The Indonesian currency, the rupiah, also fell to its weakest level in history on January 20, hitting 16,988 to the U.S. dollar. That low was prompted by the elevation of Prabowo’s nephew at the central bank. The currency has recovered slightly to now stand at 16,872, but could easily retest that record.

One of the major factors behind the Asian financial crisis was the high level of U.S. dollar debt held by Indonesian companies, obligations that escalated dramatically as the currency tumbled into free fall.

The MSCI decision puts pressure on the handful of tycoon families that control the Indonesian economy. According to Bloomberg, three billionaires own 85% or more of three major listed companies, and seven billionaires own more than 50% of at least 13 companies. For example, Southeast Asia’s richest person, Prajogo Pangestu, owns 84% of the shares in mining company Petrindo Jaya Kreasi, and a 68% stake in Barito Renewables, the largest listing in Jakarta.

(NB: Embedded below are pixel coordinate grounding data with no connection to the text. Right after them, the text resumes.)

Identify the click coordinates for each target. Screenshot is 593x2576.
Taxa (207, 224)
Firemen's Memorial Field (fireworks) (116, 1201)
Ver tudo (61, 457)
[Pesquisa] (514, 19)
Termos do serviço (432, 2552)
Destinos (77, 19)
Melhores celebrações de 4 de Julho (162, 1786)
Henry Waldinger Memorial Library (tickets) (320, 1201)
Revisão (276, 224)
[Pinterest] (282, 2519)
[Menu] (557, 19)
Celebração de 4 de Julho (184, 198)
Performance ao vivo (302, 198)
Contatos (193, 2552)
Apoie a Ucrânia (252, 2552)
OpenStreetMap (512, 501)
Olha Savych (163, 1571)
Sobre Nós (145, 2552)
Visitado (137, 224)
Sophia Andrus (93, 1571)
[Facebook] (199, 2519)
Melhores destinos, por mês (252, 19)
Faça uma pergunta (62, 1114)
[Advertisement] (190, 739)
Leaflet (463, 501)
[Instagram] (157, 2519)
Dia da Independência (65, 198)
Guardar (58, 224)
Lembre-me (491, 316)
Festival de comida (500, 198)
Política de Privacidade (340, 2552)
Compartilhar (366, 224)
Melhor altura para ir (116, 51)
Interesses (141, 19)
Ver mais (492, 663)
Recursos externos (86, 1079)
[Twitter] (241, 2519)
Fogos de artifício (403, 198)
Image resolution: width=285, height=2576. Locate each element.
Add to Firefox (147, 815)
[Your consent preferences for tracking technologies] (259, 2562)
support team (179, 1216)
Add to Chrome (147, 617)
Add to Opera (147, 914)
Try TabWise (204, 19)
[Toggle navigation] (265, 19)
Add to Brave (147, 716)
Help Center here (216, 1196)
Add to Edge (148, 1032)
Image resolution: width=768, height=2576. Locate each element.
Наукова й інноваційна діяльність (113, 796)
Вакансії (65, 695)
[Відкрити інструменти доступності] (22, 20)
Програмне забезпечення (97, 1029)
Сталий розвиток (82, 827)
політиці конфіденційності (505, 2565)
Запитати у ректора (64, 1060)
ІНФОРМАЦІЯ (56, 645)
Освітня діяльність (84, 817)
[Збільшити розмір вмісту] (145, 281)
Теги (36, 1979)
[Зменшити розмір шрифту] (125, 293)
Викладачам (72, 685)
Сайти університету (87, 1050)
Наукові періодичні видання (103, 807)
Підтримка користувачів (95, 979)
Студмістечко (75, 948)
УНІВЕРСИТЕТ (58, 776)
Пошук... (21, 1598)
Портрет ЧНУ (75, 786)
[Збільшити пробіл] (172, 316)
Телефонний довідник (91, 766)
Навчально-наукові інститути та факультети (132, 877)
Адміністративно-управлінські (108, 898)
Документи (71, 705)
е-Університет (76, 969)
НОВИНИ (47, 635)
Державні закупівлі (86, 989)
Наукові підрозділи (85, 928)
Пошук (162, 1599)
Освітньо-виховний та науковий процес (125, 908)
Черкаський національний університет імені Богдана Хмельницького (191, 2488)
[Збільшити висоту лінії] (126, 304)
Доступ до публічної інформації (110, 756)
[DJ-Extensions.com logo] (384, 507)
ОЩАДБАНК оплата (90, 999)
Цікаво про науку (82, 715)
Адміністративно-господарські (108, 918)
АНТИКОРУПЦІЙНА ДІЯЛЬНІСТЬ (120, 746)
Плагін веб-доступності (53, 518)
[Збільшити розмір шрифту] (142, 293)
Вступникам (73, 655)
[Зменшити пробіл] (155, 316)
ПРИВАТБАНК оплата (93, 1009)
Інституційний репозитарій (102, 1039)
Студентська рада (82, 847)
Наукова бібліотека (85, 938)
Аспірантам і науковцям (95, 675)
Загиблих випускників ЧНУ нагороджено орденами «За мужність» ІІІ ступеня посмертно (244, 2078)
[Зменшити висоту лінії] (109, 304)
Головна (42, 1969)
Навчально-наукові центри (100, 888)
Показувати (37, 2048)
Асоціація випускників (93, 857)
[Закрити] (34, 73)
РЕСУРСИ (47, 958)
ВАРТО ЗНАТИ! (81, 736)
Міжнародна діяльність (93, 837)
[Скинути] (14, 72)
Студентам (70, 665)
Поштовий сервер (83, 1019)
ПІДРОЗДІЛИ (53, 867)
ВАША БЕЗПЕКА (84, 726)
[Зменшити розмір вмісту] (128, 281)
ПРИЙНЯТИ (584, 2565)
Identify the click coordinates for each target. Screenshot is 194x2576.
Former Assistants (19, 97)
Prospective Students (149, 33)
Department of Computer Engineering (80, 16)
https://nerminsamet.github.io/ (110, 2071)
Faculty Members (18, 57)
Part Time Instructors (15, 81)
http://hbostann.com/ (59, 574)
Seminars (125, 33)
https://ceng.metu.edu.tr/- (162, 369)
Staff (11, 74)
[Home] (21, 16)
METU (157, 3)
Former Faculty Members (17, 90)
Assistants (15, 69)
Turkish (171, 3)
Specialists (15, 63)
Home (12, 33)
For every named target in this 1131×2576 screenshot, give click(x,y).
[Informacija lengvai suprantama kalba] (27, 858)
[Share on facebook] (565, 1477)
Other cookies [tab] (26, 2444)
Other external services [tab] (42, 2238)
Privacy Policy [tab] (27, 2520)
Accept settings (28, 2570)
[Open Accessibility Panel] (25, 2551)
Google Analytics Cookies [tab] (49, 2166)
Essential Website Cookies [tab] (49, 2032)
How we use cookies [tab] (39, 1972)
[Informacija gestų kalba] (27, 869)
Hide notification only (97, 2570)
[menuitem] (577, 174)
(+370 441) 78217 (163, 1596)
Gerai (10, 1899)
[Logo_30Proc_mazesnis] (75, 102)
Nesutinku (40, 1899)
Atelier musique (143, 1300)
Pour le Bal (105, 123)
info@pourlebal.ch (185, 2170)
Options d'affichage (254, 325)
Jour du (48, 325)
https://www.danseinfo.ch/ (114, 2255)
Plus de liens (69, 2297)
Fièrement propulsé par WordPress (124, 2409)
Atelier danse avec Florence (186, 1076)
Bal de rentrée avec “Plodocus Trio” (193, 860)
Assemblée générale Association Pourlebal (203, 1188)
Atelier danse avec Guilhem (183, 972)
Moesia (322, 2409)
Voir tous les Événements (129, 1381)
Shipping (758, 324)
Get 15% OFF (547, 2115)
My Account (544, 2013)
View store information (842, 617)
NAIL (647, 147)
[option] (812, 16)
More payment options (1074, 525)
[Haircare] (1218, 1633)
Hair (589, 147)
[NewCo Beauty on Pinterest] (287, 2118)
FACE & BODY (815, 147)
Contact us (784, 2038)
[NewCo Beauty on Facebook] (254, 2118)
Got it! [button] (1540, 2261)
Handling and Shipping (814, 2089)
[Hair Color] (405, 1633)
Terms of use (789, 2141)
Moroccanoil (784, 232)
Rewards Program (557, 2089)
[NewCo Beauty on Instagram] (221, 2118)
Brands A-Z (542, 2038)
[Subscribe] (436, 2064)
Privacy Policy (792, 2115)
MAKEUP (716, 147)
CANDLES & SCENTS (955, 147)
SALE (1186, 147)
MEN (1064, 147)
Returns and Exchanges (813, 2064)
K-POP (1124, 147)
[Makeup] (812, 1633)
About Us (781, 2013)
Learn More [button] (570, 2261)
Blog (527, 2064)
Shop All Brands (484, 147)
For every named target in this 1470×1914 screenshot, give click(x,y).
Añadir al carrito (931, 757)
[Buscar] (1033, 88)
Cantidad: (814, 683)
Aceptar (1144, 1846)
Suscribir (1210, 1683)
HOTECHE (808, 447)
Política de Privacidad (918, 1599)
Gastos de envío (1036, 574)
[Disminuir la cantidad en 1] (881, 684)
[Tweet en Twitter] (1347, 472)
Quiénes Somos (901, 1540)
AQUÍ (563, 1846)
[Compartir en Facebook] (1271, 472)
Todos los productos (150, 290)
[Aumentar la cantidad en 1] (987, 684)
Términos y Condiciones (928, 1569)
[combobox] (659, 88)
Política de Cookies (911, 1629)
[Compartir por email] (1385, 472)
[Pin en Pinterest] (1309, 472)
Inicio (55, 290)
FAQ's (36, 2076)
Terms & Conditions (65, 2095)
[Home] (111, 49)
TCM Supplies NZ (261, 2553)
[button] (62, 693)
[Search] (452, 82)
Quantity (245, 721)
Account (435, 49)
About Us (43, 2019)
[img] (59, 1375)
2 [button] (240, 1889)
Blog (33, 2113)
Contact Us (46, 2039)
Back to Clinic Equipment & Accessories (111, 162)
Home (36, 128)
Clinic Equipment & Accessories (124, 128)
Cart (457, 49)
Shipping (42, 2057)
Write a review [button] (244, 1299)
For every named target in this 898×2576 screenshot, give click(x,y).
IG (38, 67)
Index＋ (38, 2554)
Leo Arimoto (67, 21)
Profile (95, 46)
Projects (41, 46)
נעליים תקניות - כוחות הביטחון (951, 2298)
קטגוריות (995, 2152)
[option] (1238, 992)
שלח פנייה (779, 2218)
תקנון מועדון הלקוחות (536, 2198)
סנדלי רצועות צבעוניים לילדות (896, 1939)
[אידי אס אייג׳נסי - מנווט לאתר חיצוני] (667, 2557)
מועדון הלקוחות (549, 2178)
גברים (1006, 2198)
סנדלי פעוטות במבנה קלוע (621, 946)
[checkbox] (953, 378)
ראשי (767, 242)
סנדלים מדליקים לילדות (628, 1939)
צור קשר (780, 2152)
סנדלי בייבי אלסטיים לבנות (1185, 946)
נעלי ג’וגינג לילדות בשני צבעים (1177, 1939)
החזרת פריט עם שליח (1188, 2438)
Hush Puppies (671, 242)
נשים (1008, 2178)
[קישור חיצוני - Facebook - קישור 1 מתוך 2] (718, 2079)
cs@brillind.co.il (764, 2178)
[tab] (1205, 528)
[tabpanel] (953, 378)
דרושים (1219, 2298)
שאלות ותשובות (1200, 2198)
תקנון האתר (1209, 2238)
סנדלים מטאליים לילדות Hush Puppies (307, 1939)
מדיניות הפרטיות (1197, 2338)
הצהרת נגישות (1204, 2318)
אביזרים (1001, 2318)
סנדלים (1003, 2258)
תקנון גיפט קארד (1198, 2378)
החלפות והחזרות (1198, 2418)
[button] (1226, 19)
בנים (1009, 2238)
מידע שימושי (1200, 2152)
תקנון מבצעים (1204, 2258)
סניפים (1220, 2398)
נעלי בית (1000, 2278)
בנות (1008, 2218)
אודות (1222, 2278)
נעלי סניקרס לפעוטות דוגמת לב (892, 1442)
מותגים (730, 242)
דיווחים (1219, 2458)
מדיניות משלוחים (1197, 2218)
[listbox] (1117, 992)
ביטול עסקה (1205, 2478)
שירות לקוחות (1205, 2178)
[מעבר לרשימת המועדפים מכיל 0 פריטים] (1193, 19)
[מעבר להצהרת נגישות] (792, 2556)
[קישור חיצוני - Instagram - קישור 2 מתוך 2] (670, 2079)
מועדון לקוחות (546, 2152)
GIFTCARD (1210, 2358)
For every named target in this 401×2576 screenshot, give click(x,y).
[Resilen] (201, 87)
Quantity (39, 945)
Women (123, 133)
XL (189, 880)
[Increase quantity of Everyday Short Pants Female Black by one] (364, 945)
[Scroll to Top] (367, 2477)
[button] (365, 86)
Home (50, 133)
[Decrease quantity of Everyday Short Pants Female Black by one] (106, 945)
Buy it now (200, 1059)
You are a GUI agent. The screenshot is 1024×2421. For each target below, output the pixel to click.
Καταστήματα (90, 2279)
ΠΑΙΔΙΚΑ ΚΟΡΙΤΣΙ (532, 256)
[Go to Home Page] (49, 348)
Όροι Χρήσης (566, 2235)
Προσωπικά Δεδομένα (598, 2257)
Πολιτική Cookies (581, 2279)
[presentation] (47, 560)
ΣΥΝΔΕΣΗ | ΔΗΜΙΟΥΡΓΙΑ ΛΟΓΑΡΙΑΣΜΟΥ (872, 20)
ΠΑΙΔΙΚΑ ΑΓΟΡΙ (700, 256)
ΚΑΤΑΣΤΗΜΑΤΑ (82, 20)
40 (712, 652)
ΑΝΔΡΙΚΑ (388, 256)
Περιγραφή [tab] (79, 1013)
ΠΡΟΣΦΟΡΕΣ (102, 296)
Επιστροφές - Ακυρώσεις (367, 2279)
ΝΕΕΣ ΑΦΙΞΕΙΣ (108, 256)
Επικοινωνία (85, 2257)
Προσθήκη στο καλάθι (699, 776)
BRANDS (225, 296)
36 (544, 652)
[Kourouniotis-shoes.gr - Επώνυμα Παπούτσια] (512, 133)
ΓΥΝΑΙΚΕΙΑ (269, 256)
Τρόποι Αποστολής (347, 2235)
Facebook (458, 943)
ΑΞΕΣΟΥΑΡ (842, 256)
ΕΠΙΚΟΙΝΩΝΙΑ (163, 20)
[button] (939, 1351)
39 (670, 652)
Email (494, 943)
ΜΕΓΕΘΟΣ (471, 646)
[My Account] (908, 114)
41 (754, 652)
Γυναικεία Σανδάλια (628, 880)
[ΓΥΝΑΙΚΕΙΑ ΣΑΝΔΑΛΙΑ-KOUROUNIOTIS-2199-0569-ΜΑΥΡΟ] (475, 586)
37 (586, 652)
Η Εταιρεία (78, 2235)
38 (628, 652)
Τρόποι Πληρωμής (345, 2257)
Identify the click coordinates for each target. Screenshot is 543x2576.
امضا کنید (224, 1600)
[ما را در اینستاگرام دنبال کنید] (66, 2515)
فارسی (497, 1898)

Indonesia’s market regulator says it will double the amount of free float required as a minimum for market listings, to 15% of shares. Around 25% of the listings in Jakarta may have trouble meeting that threshold.

Investors should be careful with index trackers investing into Indonesia. The benchmark IDX Composite rose 22% last year, but the MSCI Indonesia Index, with stricter screening on stocks, fell 3.6%. Analysts point to that as evidence that the closely held, concentrated ownership of certain companies skewed the overall performance of the market.